Bivariate Regression
Instructions
- Homework assignment is here with all questions commented out.
- Complete all of the coding tasks in the
.qmd
file - Upload your individual exercise to your
GitHub
repo by Wed 11:59pm. - Remember to clean your github repo and sort hw submissions by weeks. Each week should have one folder.
Homework
Examine the relationship between an interval-level variable Female Representation (women09) and another interval-level variable Economic Development (gdp 10 thou) by running a regression model. Both of the variables are in the world
data set. In doing so, follow the steps
below. You can download the data
here
-
Before doing any analyses, do some univariate analyses (graphical and numerical) on each variable to get a sense of how these variables are distributed.
-
Omit observations where either one of the two variables is missing. Do so by creating a smaller data set. How many observations do we have left?
-
Before running a regression analysis, calculate the correlation coefficient and report the results. Is there a statistically significant relationship? Is the relationship positive or negative?
-
Treat the Female Representation variable as the dependent variable and the Economic Development variable as the independent variable, and form the null and alternative hypotheses (write your answers as a comment).
-
Estimate a simple linear regression model of Female Representation on Economic Development and report the findings verbally (as a comment). Make sure that you use the smaller data set you created above. (a) What does the estimated regression equation look like? (b) What is the sign of the coefficient for X? (c) What is the size of the coefficient for X? That is, how many percentage points will Female Representation increase / decrease if we increase the value of gdp 10 thou by 10,000 dollars?
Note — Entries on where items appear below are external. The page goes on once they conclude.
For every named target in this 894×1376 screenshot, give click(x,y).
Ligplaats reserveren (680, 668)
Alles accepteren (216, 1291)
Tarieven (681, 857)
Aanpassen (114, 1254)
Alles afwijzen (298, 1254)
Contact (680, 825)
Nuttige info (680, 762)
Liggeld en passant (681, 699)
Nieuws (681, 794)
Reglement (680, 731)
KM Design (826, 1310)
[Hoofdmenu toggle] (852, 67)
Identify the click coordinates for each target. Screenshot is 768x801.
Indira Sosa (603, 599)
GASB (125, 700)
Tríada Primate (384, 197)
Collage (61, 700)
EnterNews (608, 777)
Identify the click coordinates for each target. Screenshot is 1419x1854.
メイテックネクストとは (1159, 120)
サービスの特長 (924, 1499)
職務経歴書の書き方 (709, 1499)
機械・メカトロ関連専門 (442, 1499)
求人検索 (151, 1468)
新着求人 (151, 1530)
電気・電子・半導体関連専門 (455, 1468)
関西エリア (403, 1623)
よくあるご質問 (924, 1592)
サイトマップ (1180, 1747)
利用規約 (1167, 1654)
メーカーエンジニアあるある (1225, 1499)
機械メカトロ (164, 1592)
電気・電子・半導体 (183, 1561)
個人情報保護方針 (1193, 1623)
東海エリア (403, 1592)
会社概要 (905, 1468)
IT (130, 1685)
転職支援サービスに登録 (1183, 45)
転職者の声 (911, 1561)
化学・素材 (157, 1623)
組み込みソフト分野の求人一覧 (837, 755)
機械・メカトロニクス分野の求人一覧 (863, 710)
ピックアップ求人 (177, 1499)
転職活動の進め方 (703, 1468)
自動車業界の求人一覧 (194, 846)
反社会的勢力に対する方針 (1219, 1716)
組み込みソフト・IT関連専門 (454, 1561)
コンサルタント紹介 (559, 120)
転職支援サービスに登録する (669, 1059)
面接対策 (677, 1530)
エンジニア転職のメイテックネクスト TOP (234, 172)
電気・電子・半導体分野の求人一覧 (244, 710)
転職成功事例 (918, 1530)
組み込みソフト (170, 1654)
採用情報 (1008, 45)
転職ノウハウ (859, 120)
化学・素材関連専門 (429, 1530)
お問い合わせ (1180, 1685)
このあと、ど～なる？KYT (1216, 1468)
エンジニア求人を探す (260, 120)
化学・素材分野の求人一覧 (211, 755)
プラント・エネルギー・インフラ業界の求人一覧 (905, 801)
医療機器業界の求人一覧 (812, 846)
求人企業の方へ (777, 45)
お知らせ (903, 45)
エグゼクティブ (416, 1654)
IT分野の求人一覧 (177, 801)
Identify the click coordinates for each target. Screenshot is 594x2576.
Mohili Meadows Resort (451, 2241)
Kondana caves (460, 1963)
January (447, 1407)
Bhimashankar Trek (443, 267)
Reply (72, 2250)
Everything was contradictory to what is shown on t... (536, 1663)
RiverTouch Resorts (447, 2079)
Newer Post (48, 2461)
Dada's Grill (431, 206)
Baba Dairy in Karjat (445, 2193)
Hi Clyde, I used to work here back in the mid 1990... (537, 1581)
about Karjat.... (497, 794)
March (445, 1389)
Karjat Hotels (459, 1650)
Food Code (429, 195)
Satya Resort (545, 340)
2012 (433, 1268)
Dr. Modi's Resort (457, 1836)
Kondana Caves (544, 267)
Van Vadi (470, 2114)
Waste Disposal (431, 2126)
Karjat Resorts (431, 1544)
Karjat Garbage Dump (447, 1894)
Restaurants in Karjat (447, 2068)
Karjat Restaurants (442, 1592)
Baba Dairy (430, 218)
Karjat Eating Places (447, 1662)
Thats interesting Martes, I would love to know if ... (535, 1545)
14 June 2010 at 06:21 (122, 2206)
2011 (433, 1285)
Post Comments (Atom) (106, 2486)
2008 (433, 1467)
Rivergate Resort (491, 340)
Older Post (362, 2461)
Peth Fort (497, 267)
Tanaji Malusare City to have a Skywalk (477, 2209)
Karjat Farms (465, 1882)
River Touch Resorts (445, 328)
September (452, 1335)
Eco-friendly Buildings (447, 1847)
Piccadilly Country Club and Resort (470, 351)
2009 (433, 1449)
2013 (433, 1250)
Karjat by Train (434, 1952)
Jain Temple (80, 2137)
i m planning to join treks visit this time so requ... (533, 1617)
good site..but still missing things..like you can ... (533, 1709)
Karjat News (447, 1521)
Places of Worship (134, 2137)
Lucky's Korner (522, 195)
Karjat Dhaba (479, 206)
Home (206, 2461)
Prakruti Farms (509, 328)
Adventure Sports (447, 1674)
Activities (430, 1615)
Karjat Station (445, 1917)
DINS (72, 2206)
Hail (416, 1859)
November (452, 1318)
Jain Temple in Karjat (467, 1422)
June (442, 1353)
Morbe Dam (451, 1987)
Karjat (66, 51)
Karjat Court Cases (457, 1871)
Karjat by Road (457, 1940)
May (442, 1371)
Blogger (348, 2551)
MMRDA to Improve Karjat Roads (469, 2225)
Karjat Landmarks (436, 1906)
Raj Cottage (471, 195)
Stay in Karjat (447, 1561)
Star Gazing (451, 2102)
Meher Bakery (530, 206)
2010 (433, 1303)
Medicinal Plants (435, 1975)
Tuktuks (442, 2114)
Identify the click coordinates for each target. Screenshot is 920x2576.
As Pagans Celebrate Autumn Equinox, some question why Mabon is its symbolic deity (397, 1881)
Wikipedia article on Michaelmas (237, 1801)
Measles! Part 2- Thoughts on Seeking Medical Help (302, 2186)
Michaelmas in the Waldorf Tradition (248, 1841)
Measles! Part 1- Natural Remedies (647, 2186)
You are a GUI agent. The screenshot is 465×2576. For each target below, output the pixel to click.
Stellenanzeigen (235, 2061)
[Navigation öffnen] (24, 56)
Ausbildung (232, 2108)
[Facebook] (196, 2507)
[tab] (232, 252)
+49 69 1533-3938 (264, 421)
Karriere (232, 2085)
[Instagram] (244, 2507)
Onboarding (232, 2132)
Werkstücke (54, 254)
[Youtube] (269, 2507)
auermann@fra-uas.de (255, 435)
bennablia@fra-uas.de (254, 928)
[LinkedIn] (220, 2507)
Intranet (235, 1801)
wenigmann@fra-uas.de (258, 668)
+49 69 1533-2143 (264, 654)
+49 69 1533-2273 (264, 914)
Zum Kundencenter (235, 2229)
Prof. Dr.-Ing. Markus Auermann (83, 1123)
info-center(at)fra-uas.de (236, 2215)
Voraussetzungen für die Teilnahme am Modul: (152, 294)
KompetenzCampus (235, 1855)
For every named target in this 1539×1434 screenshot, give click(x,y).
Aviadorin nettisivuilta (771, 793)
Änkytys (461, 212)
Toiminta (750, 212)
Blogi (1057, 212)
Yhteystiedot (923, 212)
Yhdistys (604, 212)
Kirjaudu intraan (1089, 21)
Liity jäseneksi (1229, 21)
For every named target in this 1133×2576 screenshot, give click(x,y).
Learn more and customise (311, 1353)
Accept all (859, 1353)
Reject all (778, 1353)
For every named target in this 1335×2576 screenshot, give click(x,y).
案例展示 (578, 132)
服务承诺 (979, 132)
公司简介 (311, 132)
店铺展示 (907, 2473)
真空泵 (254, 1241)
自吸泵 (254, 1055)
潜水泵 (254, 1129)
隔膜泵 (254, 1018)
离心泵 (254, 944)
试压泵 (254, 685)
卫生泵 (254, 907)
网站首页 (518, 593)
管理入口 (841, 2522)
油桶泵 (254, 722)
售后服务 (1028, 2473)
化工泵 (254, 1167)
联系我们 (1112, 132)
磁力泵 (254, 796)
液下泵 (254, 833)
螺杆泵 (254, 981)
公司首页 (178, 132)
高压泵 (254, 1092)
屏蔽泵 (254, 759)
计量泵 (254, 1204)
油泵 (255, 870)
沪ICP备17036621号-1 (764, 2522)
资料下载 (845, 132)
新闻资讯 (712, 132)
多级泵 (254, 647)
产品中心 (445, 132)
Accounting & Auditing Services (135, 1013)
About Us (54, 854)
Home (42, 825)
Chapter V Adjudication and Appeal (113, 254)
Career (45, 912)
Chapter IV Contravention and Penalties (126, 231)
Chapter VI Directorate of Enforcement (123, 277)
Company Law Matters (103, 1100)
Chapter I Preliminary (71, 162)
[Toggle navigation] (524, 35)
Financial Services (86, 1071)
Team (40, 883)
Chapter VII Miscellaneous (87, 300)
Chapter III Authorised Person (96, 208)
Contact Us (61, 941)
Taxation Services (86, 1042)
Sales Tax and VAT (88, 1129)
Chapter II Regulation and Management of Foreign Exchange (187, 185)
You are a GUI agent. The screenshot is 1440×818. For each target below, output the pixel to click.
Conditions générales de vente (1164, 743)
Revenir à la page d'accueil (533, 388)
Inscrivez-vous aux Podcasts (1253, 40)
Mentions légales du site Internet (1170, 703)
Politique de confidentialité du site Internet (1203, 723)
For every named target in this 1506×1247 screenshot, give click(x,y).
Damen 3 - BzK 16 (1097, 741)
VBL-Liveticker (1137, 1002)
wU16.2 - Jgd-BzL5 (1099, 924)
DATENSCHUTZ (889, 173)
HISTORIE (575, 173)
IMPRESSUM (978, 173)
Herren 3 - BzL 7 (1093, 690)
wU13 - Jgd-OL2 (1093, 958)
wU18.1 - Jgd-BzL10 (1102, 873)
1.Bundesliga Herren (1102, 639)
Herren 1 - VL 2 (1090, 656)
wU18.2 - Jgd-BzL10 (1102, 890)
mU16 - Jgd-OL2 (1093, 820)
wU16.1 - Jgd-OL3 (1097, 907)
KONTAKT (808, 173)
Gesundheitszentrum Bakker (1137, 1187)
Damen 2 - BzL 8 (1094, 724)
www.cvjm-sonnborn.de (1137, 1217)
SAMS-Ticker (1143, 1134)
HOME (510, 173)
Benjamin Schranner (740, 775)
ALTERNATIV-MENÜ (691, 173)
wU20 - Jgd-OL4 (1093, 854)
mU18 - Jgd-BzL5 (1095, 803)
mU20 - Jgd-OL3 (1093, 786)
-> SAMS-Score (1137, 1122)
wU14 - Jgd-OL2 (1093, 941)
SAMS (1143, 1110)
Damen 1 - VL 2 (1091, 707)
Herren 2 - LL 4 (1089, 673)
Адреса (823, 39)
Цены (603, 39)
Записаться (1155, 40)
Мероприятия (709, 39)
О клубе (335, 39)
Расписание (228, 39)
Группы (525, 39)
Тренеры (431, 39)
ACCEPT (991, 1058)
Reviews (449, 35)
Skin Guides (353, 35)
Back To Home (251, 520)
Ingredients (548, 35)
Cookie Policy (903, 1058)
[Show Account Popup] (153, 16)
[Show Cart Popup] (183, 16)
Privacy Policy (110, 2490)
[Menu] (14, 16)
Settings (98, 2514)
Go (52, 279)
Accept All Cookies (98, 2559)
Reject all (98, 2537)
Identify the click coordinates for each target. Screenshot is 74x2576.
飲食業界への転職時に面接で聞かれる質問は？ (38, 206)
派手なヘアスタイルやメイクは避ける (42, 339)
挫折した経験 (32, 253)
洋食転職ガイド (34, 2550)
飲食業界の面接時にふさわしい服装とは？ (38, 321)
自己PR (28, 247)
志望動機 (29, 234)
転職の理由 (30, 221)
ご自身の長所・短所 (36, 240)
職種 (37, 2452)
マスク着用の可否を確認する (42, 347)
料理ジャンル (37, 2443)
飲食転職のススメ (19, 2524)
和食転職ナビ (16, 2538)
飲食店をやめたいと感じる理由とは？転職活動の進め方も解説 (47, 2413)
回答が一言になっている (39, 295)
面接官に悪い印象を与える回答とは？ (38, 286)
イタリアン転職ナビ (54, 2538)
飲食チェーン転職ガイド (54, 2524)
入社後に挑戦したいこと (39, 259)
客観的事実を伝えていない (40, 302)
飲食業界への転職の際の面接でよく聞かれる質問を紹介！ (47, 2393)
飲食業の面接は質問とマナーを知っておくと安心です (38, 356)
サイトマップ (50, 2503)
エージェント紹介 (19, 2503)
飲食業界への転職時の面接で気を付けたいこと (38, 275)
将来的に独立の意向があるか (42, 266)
What if we increase the value of gdp 10 thou by 1,000 dollars instead? (d) Is the estimated coefficient statistically significant? At what confidence level?
-
Illustrate the marginal effect of X on Y by creating a plot of the regression line with 95% confidence intervals around the line.
-
How good is the model fit? Answer this question by answering the following two sets of sub-questions: (a) How much of the variation in Female Representation is explained by Economic Development? Would you say this is big enough? (b) How far off are our predictions, on average? Would you say this is too big?
-
Obtain predicted values of Female Representation and store them in a new column in the data set. Find the predicted value of Female Representation for Rwanda and compare it with the actual value. How far off is the prediction from the actual value?
-
Let’s try manually controlling for Electoral System (i.e., whether or not a country adopts a PR system) in our analysis. That is, do a regression analysis of Female Representation (Y) and Economic Development (X) for PR system countries, and do the same regression analysis for non-PR countries.
-
What is the estimated effect of Economic Development on Female Representation for PR countries? Answer this with a graph and with numbers.
-
What is the estimated effect of Economic Development on Female Representation for non-PR countries? Answer this with a graph and with numbers.
-
Obtain predicted values of Female Representation and store them in a new column in the data set for PR countries. Find the predicted value of Female Representation for Rwanda and compare it with the actual value. How far off is the prediction from the actual value?